Excerpted passage -
The Manila Electric Company (MERALCO) has spent Php10.9 billion in capital expenditures (capex) in the first three quarters of the year, spurred by the easing of quarantine restrictions due to the COVID-19 pandemic.
The said amount represents 88% of its earmarked capex for 2020, many of which were spent with the resumption and fast-tracking of activities following the lifting of the enhanced community quarantine, according to MERALCO First Vice President and head of networks Ronnie Aperocho.
He added that despite the pandemic, a total of 600 poles were relocated in connection with the government’s major infrastructure projects. These include the North Luzon Expressway-South Luzon Expressway connector road, Light Railway Transit Line 1 Cavite Extension, Metro Rail Transit Line 7 , Skyway Stage 2 Extension and Stage 3, C5 South Link, and Cavite-Laguna Expressway among others.
MERALCO, the country’s largest power distributor, also implemented emergency capex programs such as installations of transformer load monitoring equipment and accelerated distribution transformers. This was in response to the increase in household electricity demand and higher residential sales volume due to work-from-home (WFH) arrangements and online learning for students.

Record set -
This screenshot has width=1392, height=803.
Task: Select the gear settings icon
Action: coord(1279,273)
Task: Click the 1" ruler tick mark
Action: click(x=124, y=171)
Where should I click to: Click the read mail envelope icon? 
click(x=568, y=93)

Questions to answer -
1. From the MERALCO capital expenditure article, reproduce the stretch from "The said amount" through "networks Ronnie Aperocho.".
2. In the MERALCO capital expenditure article, how many poles were relocated for government infrastructure projects despite the pandemic?
The entries have no connection to the MERALCO capital expenditure article.

Responses in order -
1.
The said amount represents 88% of its earmarked capex for 2020, many of which were spent with the resumption and fast-tracking of activities following the lifting of the enhanced community quarantine, according to MERALCO First Vice President and head of networks Ronnie Aperocho.

2. 600 poles